### [Your instructions]
Turn the stretch from the start of the records through the line containing "(228, 486)." into a JSON list of strings, one string per line, skipping blank lines. Leave the pictures out.

Records taken from a collection
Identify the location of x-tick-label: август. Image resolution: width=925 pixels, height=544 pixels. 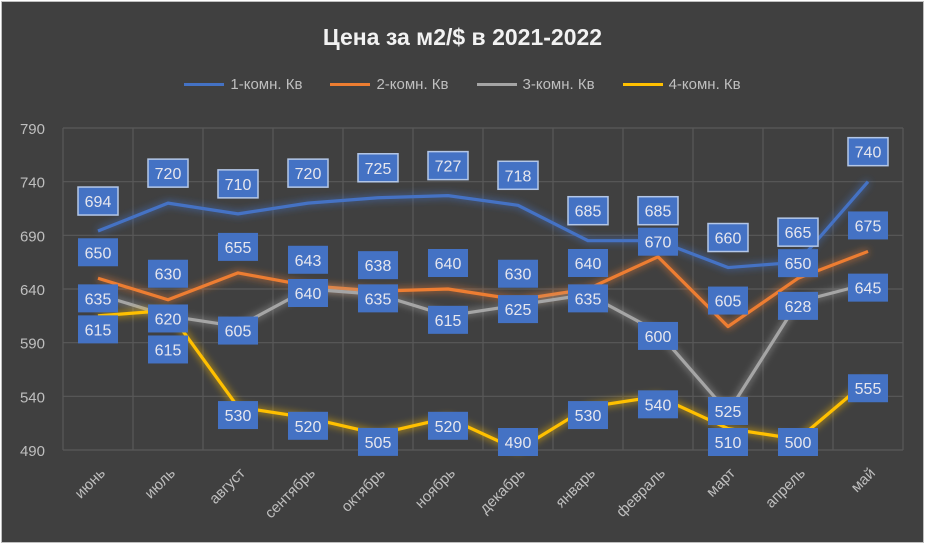
(228, 486).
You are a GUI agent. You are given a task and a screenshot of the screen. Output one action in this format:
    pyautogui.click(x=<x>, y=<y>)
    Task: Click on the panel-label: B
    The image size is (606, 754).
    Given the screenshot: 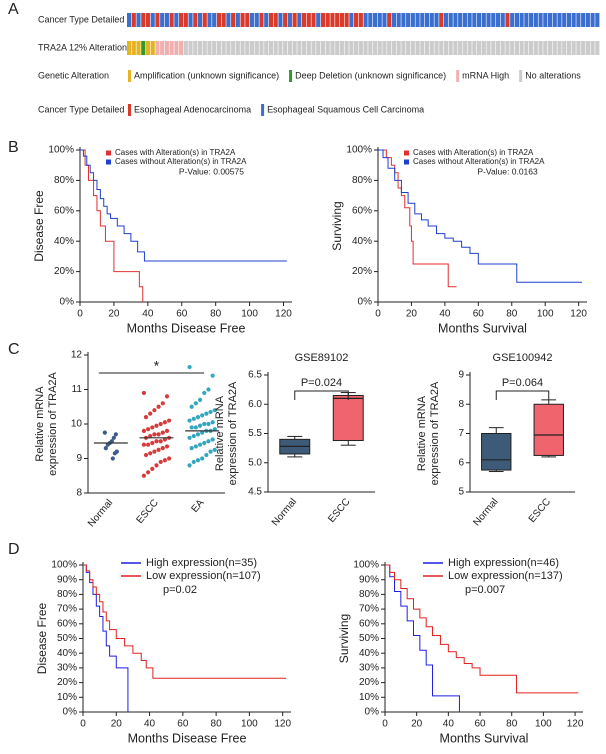 What is the action you would take?
    pyautogui.click(x=14, y=148)
    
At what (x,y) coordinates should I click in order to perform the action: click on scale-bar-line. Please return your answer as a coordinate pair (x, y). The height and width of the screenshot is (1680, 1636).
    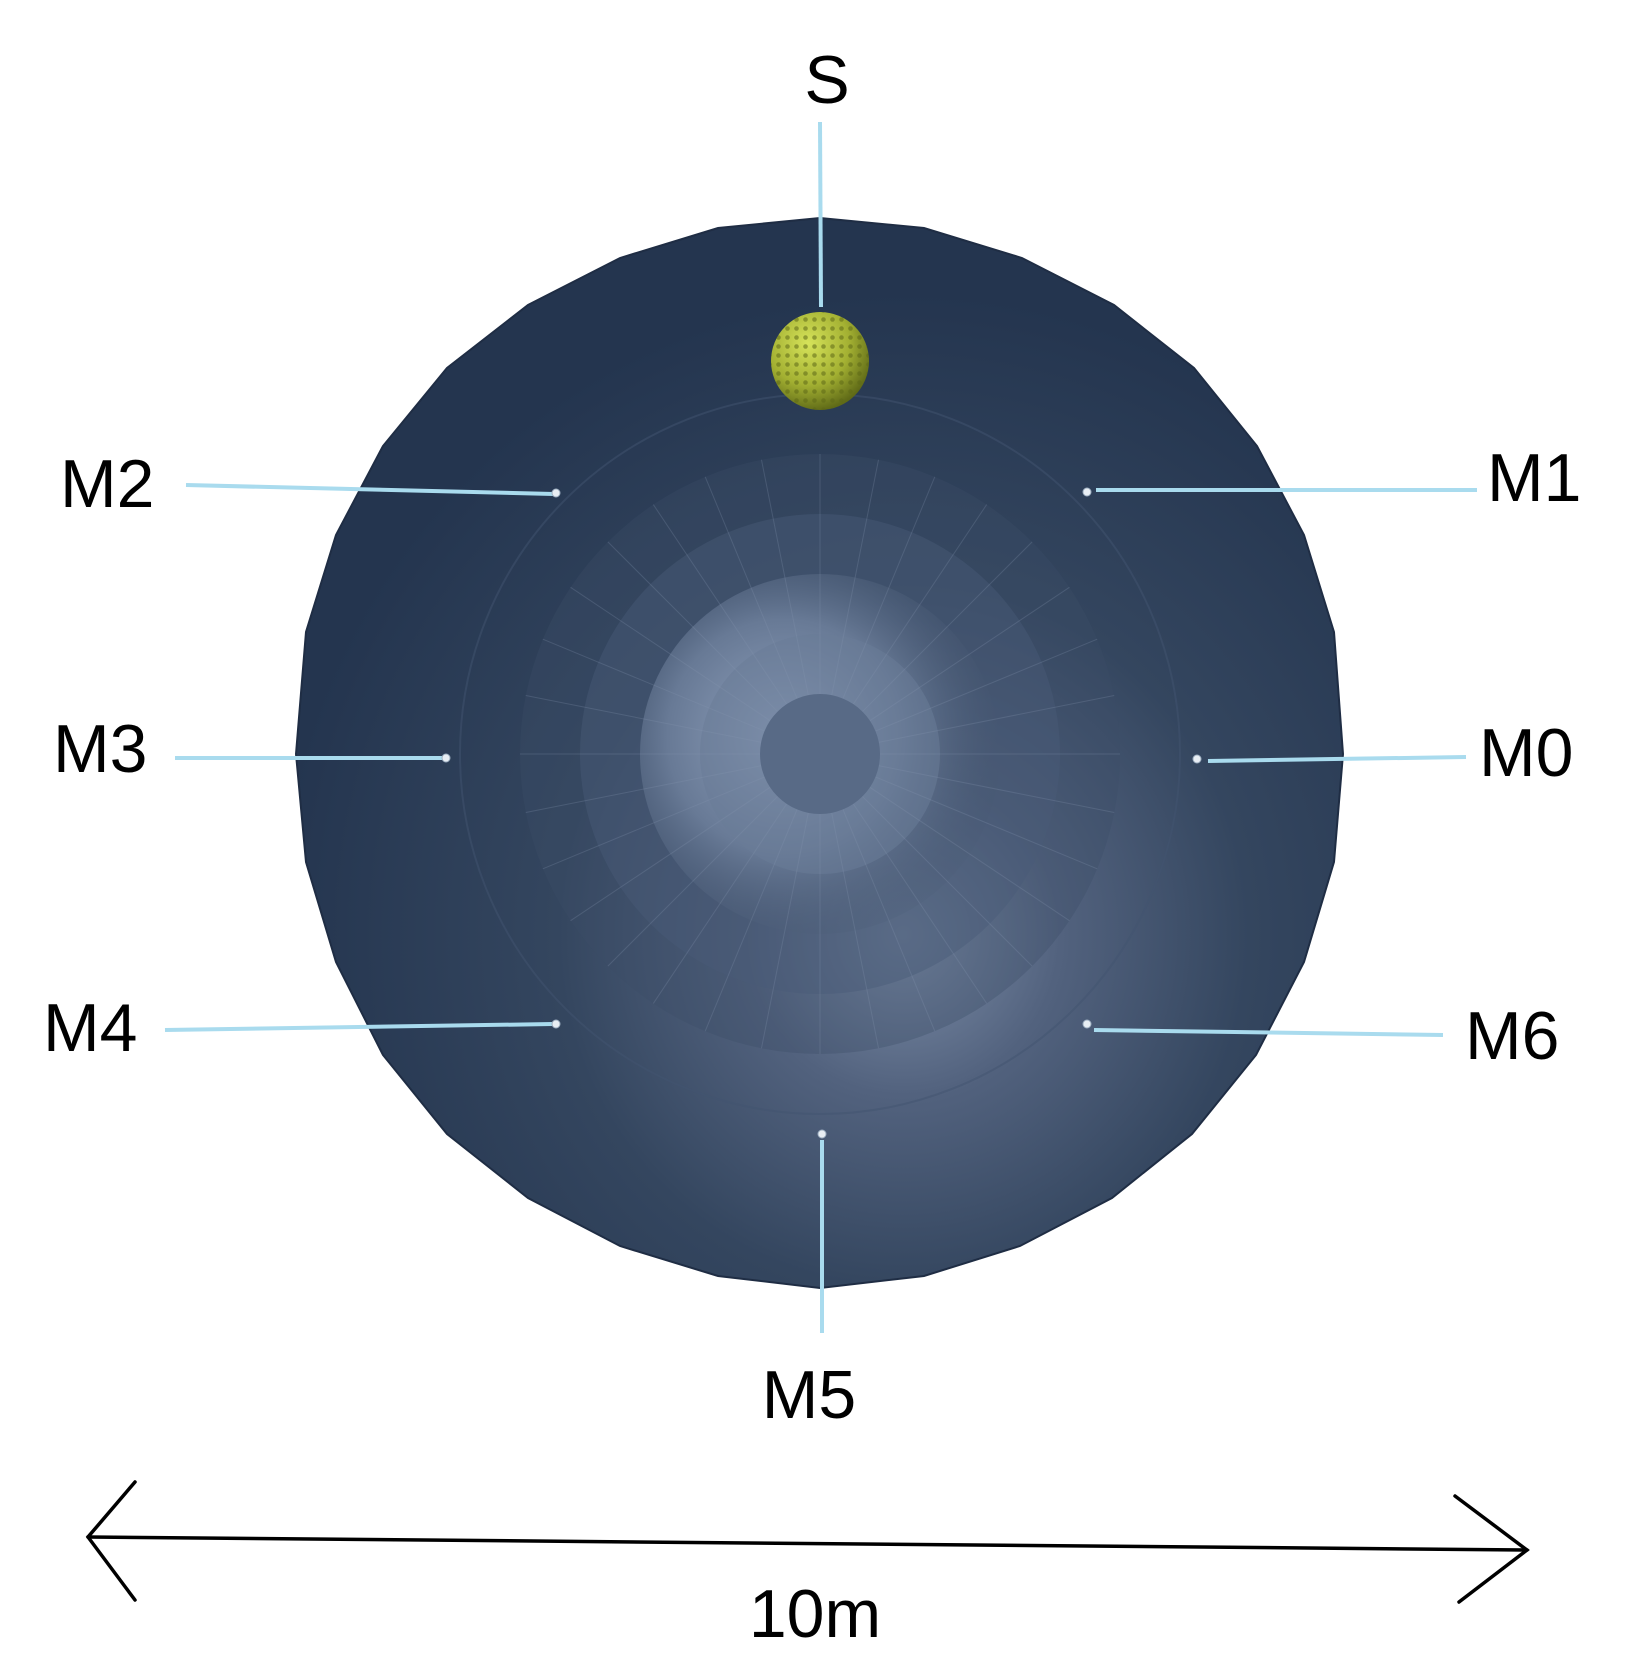
    Looking at the image, I should click on (808, 1544).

### [Solution below]
[
  "Identify the location of x-tick-label: август. Image resolution: width=925 pixels, height=544 pixels. ",
  "(228, 486)."
]